With all the efforts on what can be learned from analyzing tumor biopsies, we still should not forget that the individual radiation sensitivity of normal tissues varies significantly from patient to patient. Alsner and coworkers focus their attention on the genetic component of radiation-induced morbidity and the potential of single nucleotide polymorphisms to detect which patients are likely to develop severe adverse reactions and who will not. They also discuss how this powerful genome-wide method can best be used in future studies, what to do and what not to do.

Finally, Nimmagadda and coworkers describe the exciting progress in targeted molecular imaging including allowing visualization of in vivo metabolism, proliferation, hypoxia, apoptosis, angiogenesis, receptors, and even gene expression. They describe several novel and sophisticated strategies for imaging reporters. They also discuss how imaging can not only help in understanding tumor biology but also help in treatment planning and treatment monitoring.
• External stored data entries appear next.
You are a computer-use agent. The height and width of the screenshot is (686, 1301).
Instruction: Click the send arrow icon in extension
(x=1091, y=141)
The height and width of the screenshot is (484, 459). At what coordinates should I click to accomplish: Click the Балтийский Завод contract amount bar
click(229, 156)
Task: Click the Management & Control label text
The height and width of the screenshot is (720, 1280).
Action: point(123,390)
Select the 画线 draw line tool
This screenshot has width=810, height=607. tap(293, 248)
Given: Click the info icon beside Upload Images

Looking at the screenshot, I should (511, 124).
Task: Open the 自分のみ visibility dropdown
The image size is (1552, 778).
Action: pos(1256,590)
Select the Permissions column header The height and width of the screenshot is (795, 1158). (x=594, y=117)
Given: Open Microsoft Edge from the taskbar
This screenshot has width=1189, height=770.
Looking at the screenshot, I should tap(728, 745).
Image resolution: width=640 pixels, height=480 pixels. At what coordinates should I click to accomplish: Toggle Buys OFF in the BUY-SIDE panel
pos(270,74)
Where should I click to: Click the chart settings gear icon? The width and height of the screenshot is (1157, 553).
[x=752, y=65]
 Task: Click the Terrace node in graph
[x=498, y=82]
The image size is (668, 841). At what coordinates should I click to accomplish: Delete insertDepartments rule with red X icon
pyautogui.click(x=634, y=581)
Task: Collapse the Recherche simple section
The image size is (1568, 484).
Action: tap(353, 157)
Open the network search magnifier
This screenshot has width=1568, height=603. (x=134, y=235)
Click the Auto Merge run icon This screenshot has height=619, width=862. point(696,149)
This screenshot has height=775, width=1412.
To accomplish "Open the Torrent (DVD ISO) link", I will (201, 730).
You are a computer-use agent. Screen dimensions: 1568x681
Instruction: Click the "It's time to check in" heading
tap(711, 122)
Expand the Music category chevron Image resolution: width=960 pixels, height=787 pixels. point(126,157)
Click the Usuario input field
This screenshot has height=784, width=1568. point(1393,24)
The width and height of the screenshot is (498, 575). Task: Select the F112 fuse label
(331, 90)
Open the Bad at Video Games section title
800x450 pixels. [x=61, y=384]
All these new exciting methods will undoubtedly lead to a better understanding of the tumor behavior and to the discovery of new targets. Such developments will benefit from large-scale international cooperation to expedite rapid introduction into the clinic. As an important spin-off, progress in developing predictive and prognostic markers is also likely to result in a major reduction in the number of patients required for clinical trials aimed at testing new agents for a specific target. It will allow selection of appropriate patients with specific markers related to a certain target, therefore leading to a much faster validation of new treatment approaches.

We believe that this issue of Seminars in Radiation Oncology provides an excellent overview of important current areas in the predictive assay field, which we hope will stimulate further preclinical and clinical development to the eventual benefit of the cancer patient.